◆ **Work required**: Give the lines of the records, from the first line through the line containing "(1148, 24).", as a JSON list of strings with one string per line and blank lines omitted.

◆ **Records supplied**:
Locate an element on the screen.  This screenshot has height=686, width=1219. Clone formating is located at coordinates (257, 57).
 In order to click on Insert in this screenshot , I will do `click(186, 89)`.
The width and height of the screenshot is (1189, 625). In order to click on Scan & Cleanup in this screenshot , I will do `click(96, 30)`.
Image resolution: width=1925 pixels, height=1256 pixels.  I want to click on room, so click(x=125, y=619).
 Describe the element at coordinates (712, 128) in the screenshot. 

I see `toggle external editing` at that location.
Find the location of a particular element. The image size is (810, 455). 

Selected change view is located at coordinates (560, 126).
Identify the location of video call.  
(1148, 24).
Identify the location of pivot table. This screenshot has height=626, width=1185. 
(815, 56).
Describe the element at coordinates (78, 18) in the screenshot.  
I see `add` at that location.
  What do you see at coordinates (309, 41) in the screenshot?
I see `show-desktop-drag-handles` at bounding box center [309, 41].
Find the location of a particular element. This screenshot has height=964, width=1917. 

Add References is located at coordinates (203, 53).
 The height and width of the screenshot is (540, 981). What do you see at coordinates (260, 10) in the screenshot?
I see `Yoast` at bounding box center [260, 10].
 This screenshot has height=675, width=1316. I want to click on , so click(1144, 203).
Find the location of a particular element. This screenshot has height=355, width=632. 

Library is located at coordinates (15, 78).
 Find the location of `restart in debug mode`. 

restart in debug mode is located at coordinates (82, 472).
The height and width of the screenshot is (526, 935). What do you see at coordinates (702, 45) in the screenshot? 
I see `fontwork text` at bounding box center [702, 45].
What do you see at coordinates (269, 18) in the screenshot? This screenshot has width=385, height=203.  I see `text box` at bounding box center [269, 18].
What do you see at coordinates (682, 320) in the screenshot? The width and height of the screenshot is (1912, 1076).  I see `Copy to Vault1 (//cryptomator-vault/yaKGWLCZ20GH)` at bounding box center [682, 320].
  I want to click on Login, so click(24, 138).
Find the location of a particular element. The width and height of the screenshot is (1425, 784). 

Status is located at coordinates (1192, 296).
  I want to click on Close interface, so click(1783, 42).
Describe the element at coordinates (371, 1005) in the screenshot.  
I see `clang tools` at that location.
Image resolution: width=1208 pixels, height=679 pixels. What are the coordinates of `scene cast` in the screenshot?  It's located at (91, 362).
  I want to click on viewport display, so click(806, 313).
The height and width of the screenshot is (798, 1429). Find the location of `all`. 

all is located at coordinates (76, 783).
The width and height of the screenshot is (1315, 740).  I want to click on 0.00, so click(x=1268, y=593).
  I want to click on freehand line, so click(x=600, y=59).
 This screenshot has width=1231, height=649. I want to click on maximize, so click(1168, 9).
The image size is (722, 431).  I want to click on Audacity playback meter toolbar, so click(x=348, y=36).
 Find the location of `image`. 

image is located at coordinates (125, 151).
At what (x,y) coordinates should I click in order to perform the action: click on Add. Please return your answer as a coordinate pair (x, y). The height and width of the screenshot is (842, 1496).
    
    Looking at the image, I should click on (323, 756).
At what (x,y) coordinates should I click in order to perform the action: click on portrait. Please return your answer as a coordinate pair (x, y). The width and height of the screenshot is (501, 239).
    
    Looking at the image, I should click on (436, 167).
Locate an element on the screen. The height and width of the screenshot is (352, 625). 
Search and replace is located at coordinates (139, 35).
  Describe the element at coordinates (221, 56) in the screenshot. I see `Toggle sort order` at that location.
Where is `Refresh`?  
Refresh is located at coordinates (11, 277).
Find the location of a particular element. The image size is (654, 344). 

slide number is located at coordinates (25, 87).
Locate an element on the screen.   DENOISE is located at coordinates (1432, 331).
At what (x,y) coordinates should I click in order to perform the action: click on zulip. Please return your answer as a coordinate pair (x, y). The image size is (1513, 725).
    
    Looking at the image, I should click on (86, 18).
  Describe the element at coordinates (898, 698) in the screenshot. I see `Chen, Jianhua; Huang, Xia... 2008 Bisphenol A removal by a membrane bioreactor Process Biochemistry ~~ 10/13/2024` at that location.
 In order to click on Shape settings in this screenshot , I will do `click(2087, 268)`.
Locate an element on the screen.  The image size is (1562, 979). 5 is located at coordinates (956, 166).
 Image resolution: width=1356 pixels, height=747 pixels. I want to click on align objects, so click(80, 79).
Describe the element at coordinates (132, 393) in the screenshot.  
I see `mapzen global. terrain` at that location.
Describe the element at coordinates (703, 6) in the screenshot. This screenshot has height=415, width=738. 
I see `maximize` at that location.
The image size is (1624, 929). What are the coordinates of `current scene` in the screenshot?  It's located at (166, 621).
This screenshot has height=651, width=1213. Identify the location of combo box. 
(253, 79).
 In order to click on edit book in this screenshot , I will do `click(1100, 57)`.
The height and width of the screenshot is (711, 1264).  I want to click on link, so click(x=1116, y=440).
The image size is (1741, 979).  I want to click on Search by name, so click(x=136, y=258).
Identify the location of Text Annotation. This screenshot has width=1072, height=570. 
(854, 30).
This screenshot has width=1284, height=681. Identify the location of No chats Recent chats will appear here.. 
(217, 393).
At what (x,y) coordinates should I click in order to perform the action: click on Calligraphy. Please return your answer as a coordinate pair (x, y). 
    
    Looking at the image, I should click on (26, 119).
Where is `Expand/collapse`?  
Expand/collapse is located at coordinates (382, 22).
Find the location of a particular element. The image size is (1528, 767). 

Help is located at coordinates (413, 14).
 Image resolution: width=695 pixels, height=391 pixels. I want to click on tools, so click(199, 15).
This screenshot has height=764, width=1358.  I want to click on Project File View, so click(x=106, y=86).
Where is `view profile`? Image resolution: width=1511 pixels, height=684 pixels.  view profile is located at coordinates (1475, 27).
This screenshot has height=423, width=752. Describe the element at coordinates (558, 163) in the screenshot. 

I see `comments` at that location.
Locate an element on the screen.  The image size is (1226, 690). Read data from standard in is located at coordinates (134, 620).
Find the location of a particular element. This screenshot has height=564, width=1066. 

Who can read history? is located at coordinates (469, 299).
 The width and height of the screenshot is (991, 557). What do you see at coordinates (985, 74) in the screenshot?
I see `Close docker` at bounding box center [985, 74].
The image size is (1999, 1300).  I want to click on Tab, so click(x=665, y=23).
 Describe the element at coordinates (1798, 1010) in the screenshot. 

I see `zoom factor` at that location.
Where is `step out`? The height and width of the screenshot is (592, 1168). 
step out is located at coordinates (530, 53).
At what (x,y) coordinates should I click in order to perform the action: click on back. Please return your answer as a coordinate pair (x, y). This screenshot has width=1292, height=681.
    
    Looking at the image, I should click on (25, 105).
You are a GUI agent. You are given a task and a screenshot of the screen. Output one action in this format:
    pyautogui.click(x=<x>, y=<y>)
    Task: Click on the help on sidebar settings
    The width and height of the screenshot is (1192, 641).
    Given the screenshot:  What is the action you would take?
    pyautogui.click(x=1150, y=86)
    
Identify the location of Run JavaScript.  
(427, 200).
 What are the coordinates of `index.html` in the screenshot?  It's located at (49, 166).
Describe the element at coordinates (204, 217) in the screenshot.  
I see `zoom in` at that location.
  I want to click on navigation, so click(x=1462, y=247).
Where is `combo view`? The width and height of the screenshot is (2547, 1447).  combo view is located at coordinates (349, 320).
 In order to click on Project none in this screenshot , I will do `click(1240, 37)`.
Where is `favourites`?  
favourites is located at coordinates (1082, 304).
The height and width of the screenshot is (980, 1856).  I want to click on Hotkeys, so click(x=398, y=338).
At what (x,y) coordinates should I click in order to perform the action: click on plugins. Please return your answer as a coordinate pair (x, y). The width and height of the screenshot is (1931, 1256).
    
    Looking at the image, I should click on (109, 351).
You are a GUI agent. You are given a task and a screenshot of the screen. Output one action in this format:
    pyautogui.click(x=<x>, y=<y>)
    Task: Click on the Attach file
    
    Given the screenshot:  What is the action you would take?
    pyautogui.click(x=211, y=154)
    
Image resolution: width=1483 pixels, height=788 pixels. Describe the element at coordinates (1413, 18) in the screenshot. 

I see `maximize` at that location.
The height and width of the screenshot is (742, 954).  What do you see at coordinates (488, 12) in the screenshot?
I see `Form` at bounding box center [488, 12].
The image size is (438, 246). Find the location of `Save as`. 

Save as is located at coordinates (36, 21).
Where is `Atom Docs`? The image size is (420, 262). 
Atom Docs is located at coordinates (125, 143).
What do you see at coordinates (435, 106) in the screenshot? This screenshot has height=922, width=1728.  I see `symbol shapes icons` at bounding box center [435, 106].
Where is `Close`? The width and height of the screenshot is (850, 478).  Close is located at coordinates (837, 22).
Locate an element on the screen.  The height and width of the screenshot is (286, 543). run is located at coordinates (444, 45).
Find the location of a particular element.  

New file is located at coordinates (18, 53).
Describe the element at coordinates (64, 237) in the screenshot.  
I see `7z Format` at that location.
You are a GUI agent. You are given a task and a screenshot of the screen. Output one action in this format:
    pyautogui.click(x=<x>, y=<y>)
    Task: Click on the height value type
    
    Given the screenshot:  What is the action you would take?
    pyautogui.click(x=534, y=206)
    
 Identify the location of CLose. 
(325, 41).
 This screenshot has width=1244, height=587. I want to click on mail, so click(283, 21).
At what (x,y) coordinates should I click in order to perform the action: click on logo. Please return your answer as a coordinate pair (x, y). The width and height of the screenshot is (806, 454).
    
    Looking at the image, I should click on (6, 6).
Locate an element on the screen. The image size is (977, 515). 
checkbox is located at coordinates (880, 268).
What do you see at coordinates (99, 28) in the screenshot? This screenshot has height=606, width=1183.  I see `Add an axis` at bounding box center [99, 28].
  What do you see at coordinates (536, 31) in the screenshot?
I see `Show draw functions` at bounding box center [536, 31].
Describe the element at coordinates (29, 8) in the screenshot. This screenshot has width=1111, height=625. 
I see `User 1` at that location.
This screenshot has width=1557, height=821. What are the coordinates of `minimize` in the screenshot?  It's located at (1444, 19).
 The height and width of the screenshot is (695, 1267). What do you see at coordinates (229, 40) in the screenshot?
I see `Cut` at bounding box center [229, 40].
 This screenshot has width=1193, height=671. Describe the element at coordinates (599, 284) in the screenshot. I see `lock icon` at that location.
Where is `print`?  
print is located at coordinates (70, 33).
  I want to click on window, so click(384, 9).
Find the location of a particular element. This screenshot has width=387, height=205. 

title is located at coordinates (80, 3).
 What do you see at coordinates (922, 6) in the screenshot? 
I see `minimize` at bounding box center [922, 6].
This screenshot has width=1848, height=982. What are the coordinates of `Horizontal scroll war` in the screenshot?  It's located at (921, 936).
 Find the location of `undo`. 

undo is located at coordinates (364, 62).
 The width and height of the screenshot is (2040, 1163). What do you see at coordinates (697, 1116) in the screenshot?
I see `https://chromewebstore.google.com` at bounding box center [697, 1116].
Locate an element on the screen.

◆ **Solution to this exercise**:
[
  "Locate an element on the screen.  This screenshot has height=686, width=1219. Clone formating is located at coordinates (257, 57).",
  " In order to click on Insert in this screenshot , I will do `click(186, 89)`.",
  "The width and height of the screenshot is (1189, 625). In order to click on Scan & Cleanup in this screenshot , I will do `click(96, 30)`.",
  "Image resolution: width=1925 pixels, height=1256 pixels.  I want to click on room, so click(x=125, y=619).",
  " Describe the element at coordinates (712, 128) in the screenshot. ",
  "I see `toggle external editing` at that location.",
  "Find the location of a particular element. The image size is (810, 455). ",
  "Selected change view is located at coordinates (560, 126).",
  "Identify the location of video call.  ",
  "(1148, 24)."
]